Others (most recently Joel Garreau in Radical Evolution) have argued about the Singularity's imminence and consequences. But Kurzweil approaches the subject with the glee of a businessman-inventor as well as the expertise of a scientist. The fact that a dollar bought one transistor in 1968 and about 10 million transistors in 2002 has not escaped his notice.
The Singularity Is Near is
startling in scope and bravado. Kurzweil envisions breathtakingly exponential progress, and he is merely extrapolating from
established data. To his way of thinking, "when scientists become a million times more intelligent and operate a million times faster, an hour would result in a century of progress (in today's terms)." The under-pinnings of this logic go beyond the familiar to suggest that the pace of evolution (he has no doubts about Darwin) is logarithmic -- another indication that the future is almost here.
Like string theory's concept of an 11-dimensional universe, Kurzweil's projections are as abstract and largely untested as they are alluring. Predictions from his earlier books (including The Age of Spiritual Machines and The Age of Intelligent Machines) have been borne out, but much of his thinking tends to be pie in the sky. He promotes buoyant optimism more readily than he contemplates the darker aspects of progress. He is more eager to think about the life-enhancing powers of nanotechnology than to wonder what happens if cell-size computers within the human body run amok.

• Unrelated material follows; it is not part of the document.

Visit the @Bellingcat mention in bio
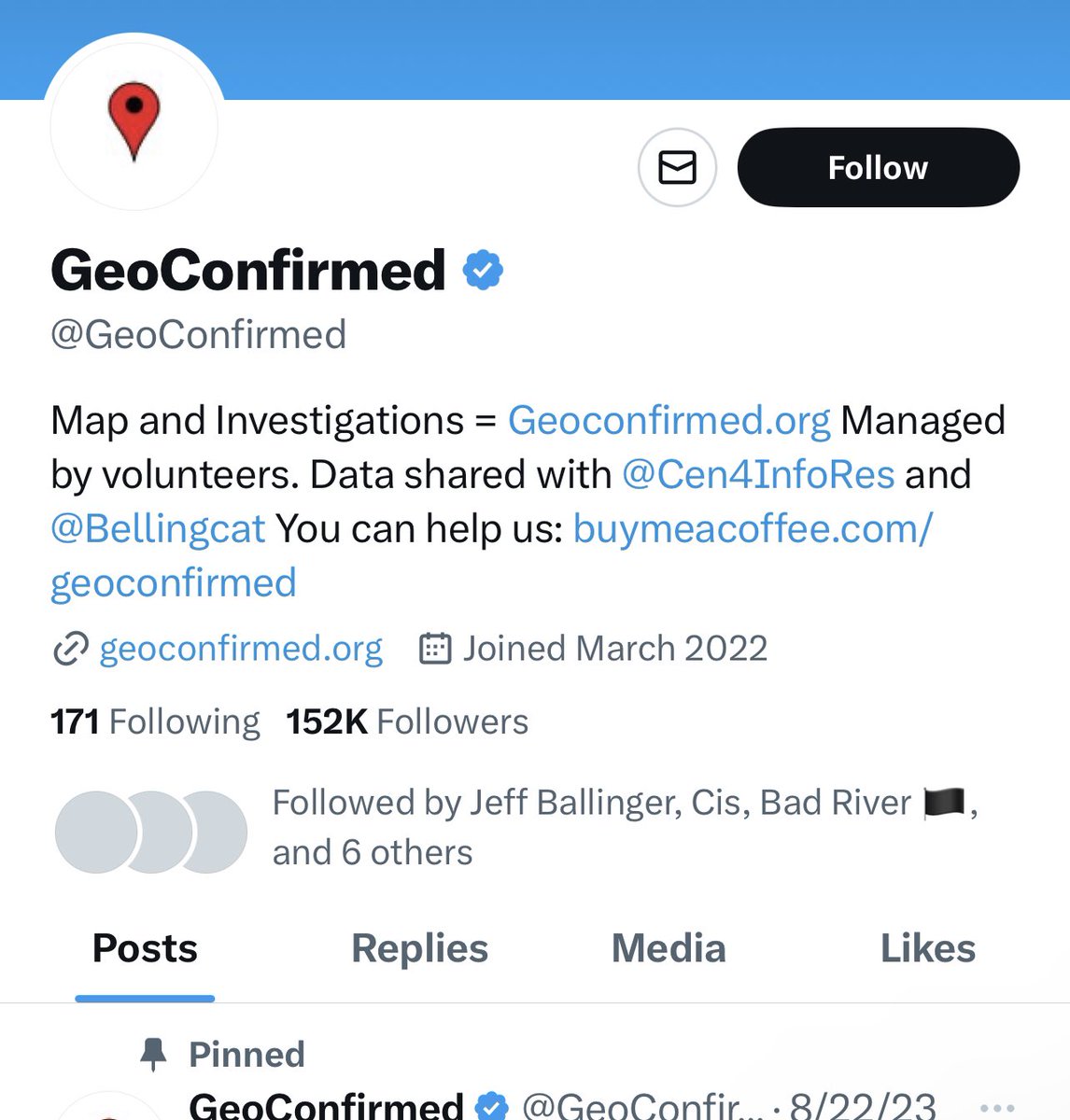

In the last part of the book, he engages in one-sided batting
practice with his critics. He introduces each complaint only to swat it into oblivion. By and large he is a blinkered optimist, disinclined to contemplate the dangers of what he imagines. The Manhattan Project model of pure science without ethical constraints still looms over the Singularity and its would-be miracles.
"What if not everyone wants to go along with this?" a straw man asks Kurzweil. For purposes of simulated debate, the book drums up an assortment of colorful naysayers. This voice is that of Ned Ludd, the opponent of technological advances who gave Luddites their name, but Charles Darwin and Timothy Leary also chime in. Kurzweil also gives a speaking part to George 2048, a mid-21st-century machine with a reassuring personality. His boldest move is to let bacteria from 2 billion years ago argue among themselves about the wisdom of banding together to form multicellular life-forms.
If the author is right, Singularity-phobes will look no less shortsighted when the dividing line between humans and machines erodes. "This is not because humans will have become what we think of as machines today," he writes, "but rather machines will have progressed to be like humans and beyond." In other words, "technology will be the metaphorical opposable thumb that enables our next step in evolution."
Kurzweil ultimately describes himself as a Singularitarian in a religious sense. Not for him the "deathist rationalization" (that is, "rationalizing the tragedy of death as a good thing") of traditional religion: his own vision of eternal life is expressed in these pages. He underscores his conviction by putting on a cardboard,"The Singularity Is Near" sign and posing for a crazy-man photo. He won't look crazy if the Singularity arrives on cue.